Sam Mednick/AP
WASHINGTON – US troops ordered to leave Niger by the West African nation’s ruling junta will be withdrawn by mid-September, the Pentagon and Nigerian security officials said Sunday.
The timeline was the result of four days of talks between the countries’ security officials in the capital, Niamey. Joint Statement.
Niger’s decision to pull out U.S. forces was a blow to U.S. military operations in the Sahel, a vast region south of the Sahara desert where groups linked to al-Qaeda and the Islamic State group operate.
US troops and some gear have already started leaving the country, a senior military official and a senior security official told reporters on Sunday. Officials said the plan is to remove all dangerous, hazardous or classified equipment before the last US troops leave, but that items too expensive to fly out could be left for use by the Nigerian military.

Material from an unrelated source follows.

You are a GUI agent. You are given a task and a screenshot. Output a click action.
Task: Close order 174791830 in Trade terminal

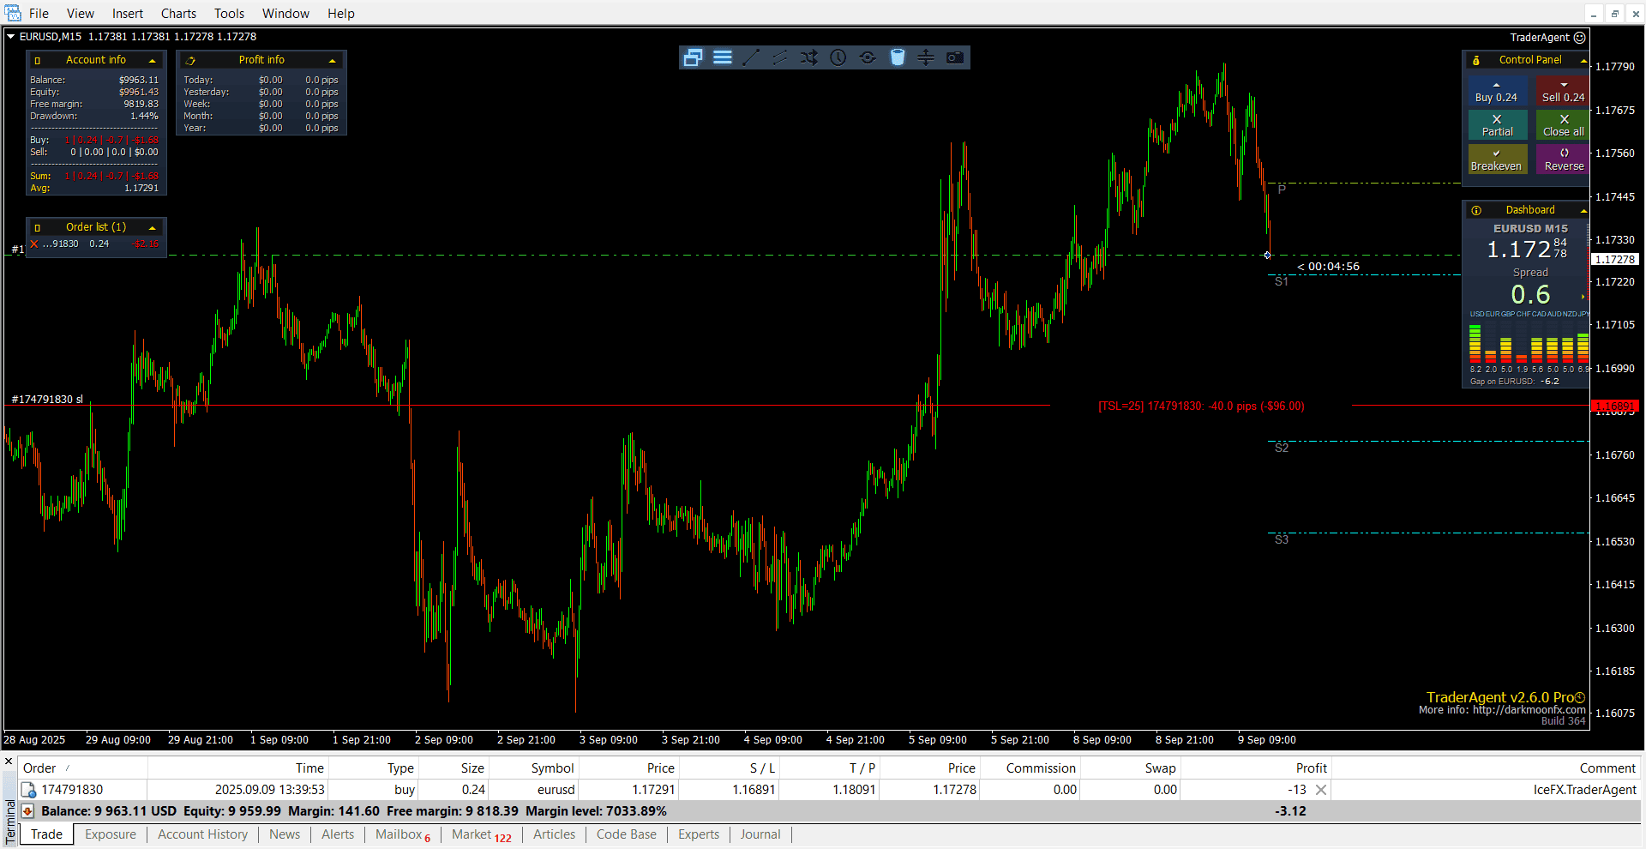1321,790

Officials said the U.S. would leave behind infrastructure built over years to support the roughly 1,000 troops stationed there to carry out counterterrorism operations. Fewer than 1,000 US troops are still in Niger, mostly at an air base near Agadez, about 920 kilometers (550 miles) from the capital.
The officials spoke on condition of anonymity to discuss sensitive details of the withdrawal.
Officials have called Niger an “anchor” in U.S. counterterrorism efforts over the past decade, and they are still looking at options for how to fill that gap. Although US troops are no longer on the ground, officials said they hope to continue working with the Nigerian military in counter-terrorism operations in the future.
Military cooperation was strained last July after mutinous soldiers ousted the country’s democratically elected president. A few months later, the ruling junta ordered the withdrawal of French forces and turned to the Russian mercenary Wagner for security assistance.
Officials said they had no indication that the Wagner Group might increase its influence over the Nigerian military in the absence of American personnel.
In October, Washington officially declared the military takeover a coup, prompting US laws restricting military support and aid to Niger.
Washington until recently considered Niger a key partner and ally in a region wracked by coups in recent years, investing millions of dollars in the Agadez base, which has been critical to US counterterrorism operations in the Sahel. The United States invested hundreds of millions of dollars in training Niger’s military in 2013.
The Pentagon has also said it will now relocate most of the nearly 100 US troops stationed in neighboring Chad. But talks are expected to resume next month on renegotiating the deal that allows US troops to remain in Chad.